2022, Codony, Sandra, Entrena, José M., Calvó-Tusell, Carla, Jora, Beatrice, González-Cano, Rafael, Osuna, Sílvia, Corpas, Rubén, Morisseau, Christophe, Pérez, Belén, Barniol-Xicota, Marta, Griñán-Ferré, Christian, Pérez, Concepción, Rodríguez-Franco, María Isabel, Martínez, Antón L., Loza, M. Isabel, Pallàs, Mercè, Verhelst, Steven H. L., Sanfeliu, Coral, Feixas, Ferran, Hammock, Bruce D., Brea, José, Cobos, Enrique J., Vázquez, Santiago

The soluble epoxide hydrolase (sEH) has been suggested as a pharmacological target for the treatment of several diseases, including pain-related disorders.
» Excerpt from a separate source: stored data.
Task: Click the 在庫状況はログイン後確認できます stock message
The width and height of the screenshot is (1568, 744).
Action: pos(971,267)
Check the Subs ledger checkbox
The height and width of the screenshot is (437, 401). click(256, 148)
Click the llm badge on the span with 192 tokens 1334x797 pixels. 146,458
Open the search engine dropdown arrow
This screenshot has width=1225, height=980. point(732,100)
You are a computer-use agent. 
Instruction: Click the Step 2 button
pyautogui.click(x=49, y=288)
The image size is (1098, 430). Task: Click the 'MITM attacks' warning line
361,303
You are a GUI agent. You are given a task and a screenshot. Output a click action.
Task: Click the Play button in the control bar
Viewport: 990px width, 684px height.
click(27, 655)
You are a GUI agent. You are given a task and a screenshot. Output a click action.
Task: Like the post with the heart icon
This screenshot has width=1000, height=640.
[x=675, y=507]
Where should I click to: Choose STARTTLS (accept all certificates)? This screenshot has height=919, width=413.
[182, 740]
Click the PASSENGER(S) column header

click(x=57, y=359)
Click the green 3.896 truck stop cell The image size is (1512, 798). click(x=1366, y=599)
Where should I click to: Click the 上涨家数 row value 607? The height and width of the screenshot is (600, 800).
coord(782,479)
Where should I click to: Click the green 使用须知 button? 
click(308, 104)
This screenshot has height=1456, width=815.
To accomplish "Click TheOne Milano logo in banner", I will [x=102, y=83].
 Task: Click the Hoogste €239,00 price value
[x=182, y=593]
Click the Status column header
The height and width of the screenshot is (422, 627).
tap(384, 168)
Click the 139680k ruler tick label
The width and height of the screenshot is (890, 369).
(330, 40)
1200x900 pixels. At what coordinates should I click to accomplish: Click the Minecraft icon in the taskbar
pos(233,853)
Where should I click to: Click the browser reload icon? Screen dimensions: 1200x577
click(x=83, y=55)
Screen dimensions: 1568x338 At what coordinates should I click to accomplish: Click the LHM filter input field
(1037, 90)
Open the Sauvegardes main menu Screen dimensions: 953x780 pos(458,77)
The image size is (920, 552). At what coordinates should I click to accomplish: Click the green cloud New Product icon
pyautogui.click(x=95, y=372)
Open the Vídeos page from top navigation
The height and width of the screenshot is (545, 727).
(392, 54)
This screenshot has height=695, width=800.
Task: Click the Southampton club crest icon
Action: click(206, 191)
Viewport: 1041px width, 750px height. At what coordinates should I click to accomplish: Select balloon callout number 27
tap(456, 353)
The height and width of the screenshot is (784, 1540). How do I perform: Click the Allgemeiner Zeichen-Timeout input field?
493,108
Herein, we report further medicinal chemistry around new benzohomoadamantane-based sEH inhibitors (sEHI) in order to improve the drug metabolism and pharmacokinetics properties of a previous hit. After an extensive in vitro screening cascade, molecular modeling, and in vivo pharmacokinetics studies, two candidates were evaluated in vivo in a murine model of capsaicin-induced allodynia. The two compounds showed an anti-allodynic effect in a dose-dependent manner. Moreover, the most potent compound presented robust analgesic efficacy in the cyclophosphamide-induced murine model of cystitis, a well-established model of visceral pain. Overall, these results suggest painful bladder syndrome as a new possible indication for sEHI, opening a new range of applications for them in the visceral pain field.